Solving TSP with Genetic Algorithm in MATLAB

The Traveling Salesman Problem (TSP) represents a classic combinatorial optimization challenge where a salesman must find the shortest possible route visiting all given cities exactly once and returning to the origin city. Various methodologies exist for addressing TSP, with genetic algorithms standing out as one of the most effective approaches.
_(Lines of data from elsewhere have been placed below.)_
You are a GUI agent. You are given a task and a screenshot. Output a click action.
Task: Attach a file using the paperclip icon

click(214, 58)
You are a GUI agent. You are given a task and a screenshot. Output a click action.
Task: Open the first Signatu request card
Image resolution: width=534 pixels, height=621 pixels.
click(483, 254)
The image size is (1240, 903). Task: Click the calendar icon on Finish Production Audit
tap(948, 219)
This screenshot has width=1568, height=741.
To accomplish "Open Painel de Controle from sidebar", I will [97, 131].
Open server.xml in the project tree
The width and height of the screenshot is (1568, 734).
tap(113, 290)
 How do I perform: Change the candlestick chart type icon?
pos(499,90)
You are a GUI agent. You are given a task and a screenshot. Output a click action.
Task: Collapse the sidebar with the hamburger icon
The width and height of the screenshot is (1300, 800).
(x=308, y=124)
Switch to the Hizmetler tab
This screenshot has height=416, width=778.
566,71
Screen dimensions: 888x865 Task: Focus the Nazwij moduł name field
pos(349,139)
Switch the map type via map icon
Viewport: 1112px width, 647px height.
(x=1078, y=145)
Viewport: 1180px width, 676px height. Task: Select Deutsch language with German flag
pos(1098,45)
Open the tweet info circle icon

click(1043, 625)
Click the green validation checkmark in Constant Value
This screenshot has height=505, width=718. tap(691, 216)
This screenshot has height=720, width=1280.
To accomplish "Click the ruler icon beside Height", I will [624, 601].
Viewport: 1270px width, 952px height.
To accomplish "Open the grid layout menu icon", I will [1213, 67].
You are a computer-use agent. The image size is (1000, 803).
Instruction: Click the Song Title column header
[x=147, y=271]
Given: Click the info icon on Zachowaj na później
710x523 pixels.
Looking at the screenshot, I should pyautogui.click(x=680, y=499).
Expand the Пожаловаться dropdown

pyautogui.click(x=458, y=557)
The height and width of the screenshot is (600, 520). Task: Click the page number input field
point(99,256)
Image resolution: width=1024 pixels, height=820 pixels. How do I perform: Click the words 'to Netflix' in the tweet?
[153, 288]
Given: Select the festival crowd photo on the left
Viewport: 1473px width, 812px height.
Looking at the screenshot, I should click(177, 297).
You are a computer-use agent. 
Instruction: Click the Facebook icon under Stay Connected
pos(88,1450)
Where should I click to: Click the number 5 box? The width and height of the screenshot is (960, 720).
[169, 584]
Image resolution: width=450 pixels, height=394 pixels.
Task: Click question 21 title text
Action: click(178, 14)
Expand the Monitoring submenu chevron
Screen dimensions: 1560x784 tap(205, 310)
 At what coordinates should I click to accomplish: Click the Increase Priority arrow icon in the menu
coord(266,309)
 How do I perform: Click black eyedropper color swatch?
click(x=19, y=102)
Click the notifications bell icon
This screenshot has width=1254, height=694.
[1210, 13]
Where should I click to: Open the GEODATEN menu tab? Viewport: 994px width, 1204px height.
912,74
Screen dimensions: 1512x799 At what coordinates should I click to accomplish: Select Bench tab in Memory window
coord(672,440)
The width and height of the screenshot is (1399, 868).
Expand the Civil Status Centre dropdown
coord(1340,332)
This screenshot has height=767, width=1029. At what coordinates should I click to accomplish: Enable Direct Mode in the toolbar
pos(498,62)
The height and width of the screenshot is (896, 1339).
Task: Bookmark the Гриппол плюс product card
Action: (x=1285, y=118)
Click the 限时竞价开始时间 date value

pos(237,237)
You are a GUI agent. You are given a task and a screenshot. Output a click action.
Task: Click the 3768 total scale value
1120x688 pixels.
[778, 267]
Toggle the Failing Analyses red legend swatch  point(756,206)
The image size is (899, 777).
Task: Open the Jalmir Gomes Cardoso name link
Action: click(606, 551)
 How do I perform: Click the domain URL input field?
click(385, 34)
Genetic algorithms simulate natural evolution processes through computational optimization techniques, employing genetic operations like selection, crossover, and mutation to progressively evolve solutions toward optimality. In MATLAB implementation, this typically involves defining key components: chromosome representation (city permutation encoding), fitness function calculation (total route distance minimization), and genetic operator customization. Key MATLAB implementation aspects include: - Population initialization using randperm() for random route generation - Fitness evaluation through cumulative distance calculation between consecutive cities - Tournament selection or roulette wheel selection for parent chromosome selection - Ordered crossover or PMX crossover for offspring generation while preserving city visits - Swap mutation or inversion mutation for maintaining population diversity The MATLAB Global Optimization Toolbox provides robust genetic algorithm functions (ga) that can be customized for TSP-specific constraints. Implementation typically requires creating a custom fitness function that computes total tour distance and configuring algorithm parameters like population size, crossover rate, and stopping criteria. This approach demonstrates exceptional performance in finding near-optimal solutions for complex TSP instances, making it remarkably effective for practical applications!